‘Sweet Tooth’ apresenta mundo pós-apocalíptico pelos olhos otimistas de jovem herói; G1 já viu


Série baseada em quadrinhos estreia nesta sexta-feira (4) e provoca desconforto com reflexos da pandemia, mas acerta com visão cheia de esperança do pequeno protagonista. Não é fácil rever um pouco da realidade da pandemia espelhada em séries ou filmes novos. A série distópica “Sweet tooth” consegue contornar o desconforto causado por seu mundo pós-apocalíptico ao contar sua história pelos olhos cheios de esperança de seu jovem protagonista.
A primeira temporada, que estreia nesta sexta-feira (4) na Netflix, arrisca muito e perde energia ao dividir a trama em narrativas diferentes ao longo de seus oito episódios, disponibilizados à imprensa.
Mas supera essa irregularidade graças principalmente à força do otimismo de seu pequeno herói. Acompanhado de um ótimo time de coadjuvantes e uma produção que superou problemas durante as gravações, ele garante o provável sucesso da adaptação de quadrinhos com diferentes públicos.
Assista ao trailer de ‘Sweet Tooth’
A natureza está se curando
“Sweet Tooth” apresenta um mundo distópico no qual a humanidade tenta se reerguer depois de um vírus letal dizimar grande parte da população mundial.
Por coincidência ou não, mais ou menos ao mesmo tempo todos os novos bebês nascem como híbridos entre humanos e animais.
A história acompanha a aventura de um dos primeiros desses seres, o jovem Gus (Christian Convery). Aos 10 anos, o menino-cervo deixa a segurança do santuário criado em uma floresta por seu pai (Will Forte) em busca daquela que acredita ser sua mãe.

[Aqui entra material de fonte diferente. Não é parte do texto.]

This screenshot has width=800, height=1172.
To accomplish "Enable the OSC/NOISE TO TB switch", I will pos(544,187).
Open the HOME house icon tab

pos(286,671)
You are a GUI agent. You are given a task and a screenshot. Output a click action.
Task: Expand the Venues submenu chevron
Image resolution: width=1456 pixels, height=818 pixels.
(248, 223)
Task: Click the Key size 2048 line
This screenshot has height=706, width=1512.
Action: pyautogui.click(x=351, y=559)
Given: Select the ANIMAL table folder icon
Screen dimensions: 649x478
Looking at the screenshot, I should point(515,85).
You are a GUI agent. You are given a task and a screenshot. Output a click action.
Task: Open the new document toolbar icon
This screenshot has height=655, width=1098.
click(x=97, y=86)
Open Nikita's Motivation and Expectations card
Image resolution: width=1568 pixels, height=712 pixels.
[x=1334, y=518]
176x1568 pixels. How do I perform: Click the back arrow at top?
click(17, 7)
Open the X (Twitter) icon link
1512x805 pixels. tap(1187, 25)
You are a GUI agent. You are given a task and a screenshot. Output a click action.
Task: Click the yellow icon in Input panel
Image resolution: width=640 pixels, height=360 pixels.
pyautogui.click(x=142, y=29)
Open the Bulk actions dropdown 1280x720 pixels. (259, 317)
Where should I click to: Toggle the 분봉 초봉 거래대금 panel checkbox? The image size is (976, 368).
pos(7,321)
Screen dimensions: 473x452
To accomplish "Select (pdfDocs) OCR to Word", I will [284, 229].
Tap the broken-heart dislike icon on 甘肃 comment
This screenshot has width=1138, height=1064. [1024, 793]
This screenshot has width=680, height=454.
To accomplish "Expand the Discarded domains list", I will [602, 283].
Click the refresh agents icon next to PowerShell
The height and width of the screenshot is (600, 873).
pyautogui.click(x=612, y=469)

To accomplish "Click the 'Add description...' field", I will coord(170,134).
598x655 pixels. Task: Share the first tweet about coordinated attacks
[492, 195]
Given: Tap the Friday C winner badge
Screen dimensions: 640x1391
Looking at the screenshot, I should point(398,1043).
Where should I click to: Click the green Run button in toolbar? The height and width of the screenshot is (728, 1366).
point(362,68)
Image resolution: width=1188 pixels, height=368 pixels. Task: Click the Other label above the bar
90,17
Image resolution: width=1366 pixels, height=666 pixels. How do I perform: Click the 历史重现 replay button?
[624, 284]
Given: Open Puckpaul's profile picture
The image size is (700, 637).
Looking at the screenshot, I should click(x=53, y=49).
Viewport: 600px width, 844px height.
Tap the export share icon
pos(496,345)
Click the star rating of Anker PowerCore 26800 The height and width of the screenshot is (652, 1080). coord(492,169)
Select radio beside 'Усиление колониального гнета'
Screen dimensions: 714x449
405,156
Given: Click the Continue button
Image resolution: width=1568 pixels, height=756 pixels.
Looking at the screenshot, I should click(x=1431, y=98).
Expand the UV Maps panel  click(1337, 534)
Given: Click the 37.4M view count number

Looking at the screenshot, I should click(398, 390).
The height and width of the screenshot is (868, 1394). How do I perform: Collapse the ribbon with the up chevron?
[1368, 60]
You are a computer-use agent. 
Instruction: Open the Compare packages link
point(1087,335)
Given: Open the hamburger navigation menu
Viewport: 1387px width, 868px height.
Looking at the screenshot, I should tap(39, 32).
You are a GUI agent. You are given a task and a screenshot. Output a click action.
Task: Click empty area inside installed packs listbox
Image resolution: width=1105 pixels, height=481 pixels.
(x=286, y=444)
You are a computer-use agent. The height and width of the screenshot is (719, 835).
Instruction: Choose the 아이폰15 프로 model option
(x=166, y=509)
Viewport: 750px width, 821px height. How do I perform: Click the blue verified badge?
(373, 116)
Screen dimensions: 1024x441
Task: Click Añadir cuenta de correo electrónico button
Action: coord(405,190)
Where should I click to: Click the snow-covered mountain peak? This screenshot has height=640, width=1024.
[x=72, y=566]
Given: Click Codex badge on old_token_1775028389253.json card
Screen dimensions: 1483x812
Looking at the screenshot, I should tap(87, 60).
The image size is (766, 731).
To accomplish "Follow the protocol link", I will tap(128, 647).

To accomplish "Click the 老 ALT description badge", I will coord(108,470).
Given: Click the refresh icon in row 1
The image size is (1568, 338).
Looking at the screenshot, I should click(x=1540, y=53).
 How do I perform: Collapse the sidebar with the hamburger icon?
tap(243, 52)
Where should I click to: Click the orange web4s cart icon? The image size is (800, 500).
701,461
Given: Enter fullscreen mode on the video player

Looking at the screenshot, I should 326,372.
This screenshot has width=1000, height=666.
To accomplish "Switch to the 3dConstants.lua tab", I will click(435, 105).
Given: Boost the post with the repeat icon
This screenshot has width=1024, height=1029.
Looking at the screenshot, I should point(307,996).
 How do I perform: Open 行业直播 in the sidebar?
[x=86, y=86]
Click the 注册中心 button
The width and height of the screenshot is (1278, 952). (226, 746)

Para sobreviver aos perigos de um mundo hostil, habitado por comunidades que caçam e temem os híbridos, ele conta com a ajuda arredia do solitário Jepp (Nonso Anozie), e de outros aliados encontrados pelo caminho.
Christian Convery e Nonso Anozie em cena de ‘Sweet Tooth’
Divulgação
Força positiva
As maiores semelhanças com os quadrinhos de mesmo nome que inspiraram a série, criados por Jeff Lemire, acabam por aí.
Enquanto a obra publicada entre 2009 e 2012 era mais focada e, de certa forma, sombria, a versão para a TV altera muito da história original e até de seus personagens centrais – o que pode desagradar àqueles que esperam fidelidade.
Ao mesmo tempo, encontra no pequeno ator Convery seu grande trunfo. Aos 11 anos de idade, o canadense já tem um currículo considerável com trabalhos em filmes como “Brincando com fogo” (2019) e “Venom” (2018) e convence como um jovem herói que não perde o otimismo mesmo com todo o mundo como adversário.
Sua química com Anozie (o Xaro Xhoan Daxos, de “Game of thrones”), que oferece uma visão mais dura em uma relação delicada com seu protegido, e uma história com bem menos enrolação que a média de uma produção Netflix têm tudo para garantir um futuro para história na plataforma.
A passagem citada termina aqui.